Donald Trump sembra sempre più vicino a lanciare l'affondo sul Venezuela. Dopo aver lasciato intendere di aver maturato una decisione sulla strategia da adottare, si è consolidata la presenza militare statunitense nell'area caraibica con il posizionamento al largo del Paese della Uss Gerald R. Ford, la portaerei più grande del mondo, arrivata nella regione alcuni giorni fa. Oltre a quella che viene descritta come la «piattaforma da combattimento più letale» della Marina Usa, gli Stati Uniti hanno radunato circa 15.000 militari, insieme a più di una decina di navi da guerra, tra cui un incrociatore, un cacciatorpediniere, una nave comando di difesa aerea e missilistica, navi d'assalto anfibie e un sottomarino d'attacco. Hanno anche schierato 10 caccia avanzati F-35 a Porto Rico, diventato un hub per le forze armate americane nell'ambito della crescente attenzione ai Caraibi. Il contrammiraglio Paul Lanzilotta, al comando del gruppo d'attacco della Uss Ford, ha spiegato che ciò rafforzerà il dispiegamento di navi da guerra già numeroso per «proteggere la sicurezza e la prosperità della nostra nazione dal narcoterrorismo nell'emisfero occidentale».

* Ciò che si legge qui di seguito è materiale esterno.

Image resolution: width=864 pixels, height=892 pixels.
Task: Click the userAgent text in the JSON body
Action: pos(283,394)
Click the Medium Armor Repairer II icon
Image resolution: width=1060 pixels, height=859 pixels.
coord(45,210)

L'amministrazione Trump insiste sul fatto che le mosse mirano a interrompere il flusso di droga verso gli Stati Uniti, ma in realtà tali sforzi vengono visti come una tattica di crescente pressione contro il presidente venezuelano Nicolás Maduro. Dall'inizio di settembre, gli attacchi Usa hanno ucciso almeno 80 persone in 20 blitz a piccole imbarcazioni accusate di trasportare droga nei Caraibi e nell'Oceano Pacifico orientale. Maduro ha affermato che Washington sta «fabbricando» una guerra contro di lui, e Caracas ha recentemente pubblicizzato una «massiccia» mobilitazione di truppe e civili per difendersi da possibili attacchi americani. Mentre la leader dell'opposizione venezuelana e premio Nobel per la Pace, Maria Corina Machado, ha lanciato un appello alla disobbedienza militare e sottolineato che «il momento decisivo è imminente».

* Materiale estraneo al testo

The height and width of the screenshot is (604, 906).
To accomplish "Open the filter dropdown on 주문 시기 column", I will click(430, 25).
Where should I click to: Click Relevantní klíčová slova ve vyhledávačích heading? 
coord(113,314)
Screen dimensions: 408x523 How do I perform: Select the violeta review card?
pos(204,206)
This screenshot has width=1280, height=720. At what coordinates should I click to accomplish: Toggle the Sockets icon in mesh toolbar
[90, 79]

Intanto, secondo quanto riporta Politico, la Casa Bianca è al lavoro sul «day after» di Maduro per il Venezuela, e sta valutando diversi piani qualora riuscisse a rovesciare il regime. Come hanno rivelato un funzionario statunitense e altre due fonti informate, tra le opzioni al vaglio c'è quella di offrire a Maduro e ai suoi stretti collaboratori un passaggio sicuro verso un altro paese per il loro esilio. «Alcuni funzionari dell'amministrazione Trump stanno parlando di esiliarli in Turchia - hanno spiegato - A meno che non accettino di andare in Russia o Azerbaigian. O forse a Cuba». Un'altra ipotesi è invece quella di arrestare Maduro e processarlo negli Stati Uniti.
Si sta discutendo anche di quali sanzioni rimuovere e quando farlo: alcuni funzionari vedono con favore un ruolo della Banca Mondiale e del Fondo Monetario Internazionale per la ricostruzione dell'economia venezuelana. E si sta persino parlando di incoraggiare società di sicurezza private, possibilmente di altri paesi, a offrire protezione iniziale alla nuova leadership, se sarà vicina a Washington.